I’m a big time fan of Bubble, but not the 2022 version, the version where we had “real” transparent, consistent and meaningful updates. It’s nice to know that they reached 100+ employees (yay)… But since the investment round, sorry but I’ve just seen other solutions (even the open source ones) going full throttle on improvements and features while I still ($!"/&&") can’t use an API “thing” (or it’s json) and still have to create half assed workarounds that will be applied in serious production softwares.

I (and many others) by looking at this forum and by looking at the popularity of our friends at Xano, Wasabi, etc. have just abandonned the idea of having our data hosted at Bubble. First : We’re a few days from 2023, legislation and data privacy laws require MANY bubblers to host their database in the country used by their clients, you want that here?
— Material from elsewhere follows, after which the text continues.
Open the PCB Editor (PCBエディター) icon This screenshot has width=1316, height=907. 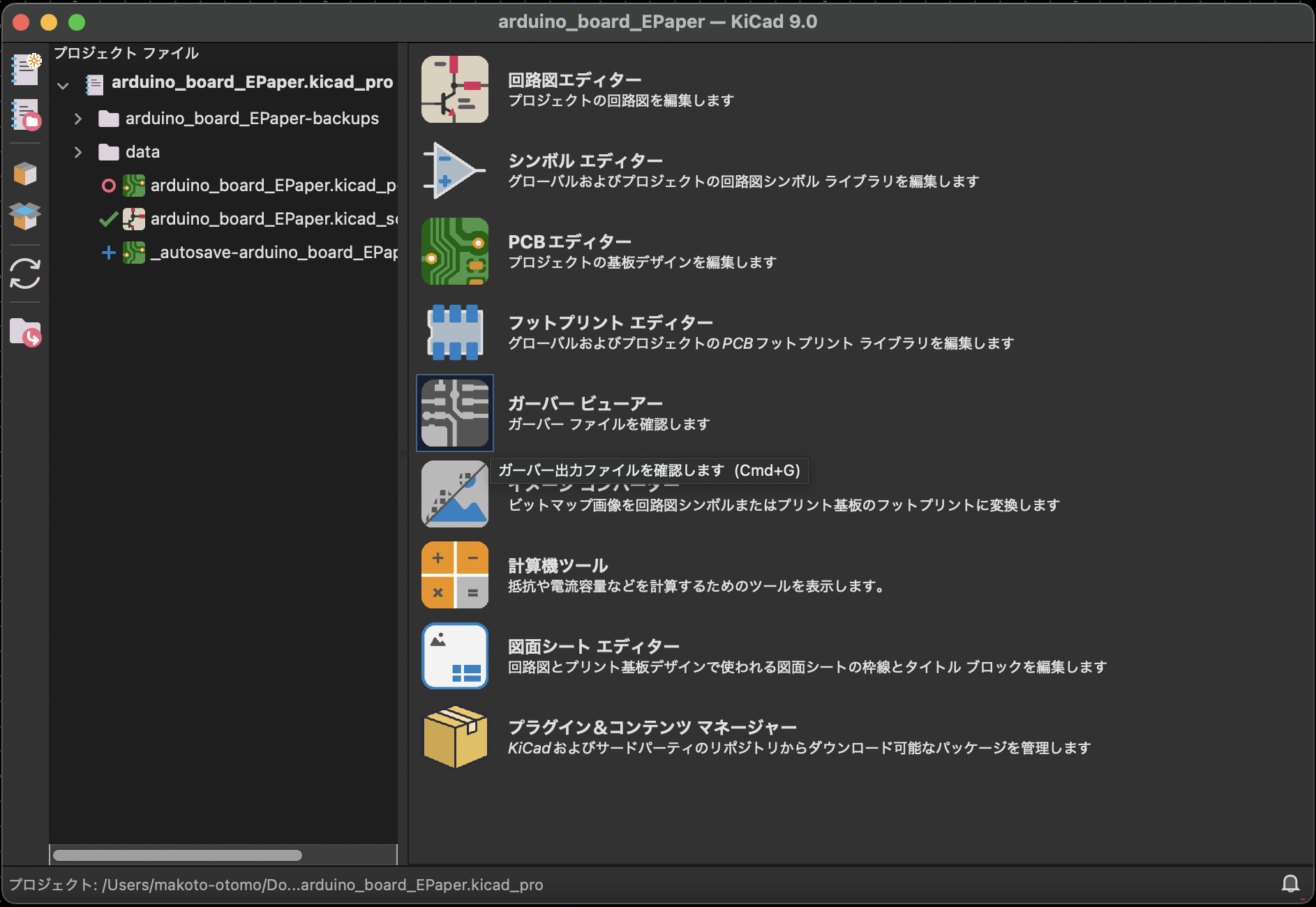(454, 251)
It’s gonna be a few thousands a month please. (Wait what?!) And second : The reason we decided to host ALL our data and workflows elsewhere is to be able to easily jump ship if it sinks.

Why does it take a few days for independant developpers making features that should be built-in to bubble and beside a few basic necessities, I haven’t seen much improvement for a long time in my editor. (Got so many examples in mind but I already feel like I’m just whining lol)

I repeat, i love Bubble… But man, it just seems they’ve taken the weird path of doing more “business management” than their initial reason of success… making life easier for devs and creating a new class of “citizen devs”.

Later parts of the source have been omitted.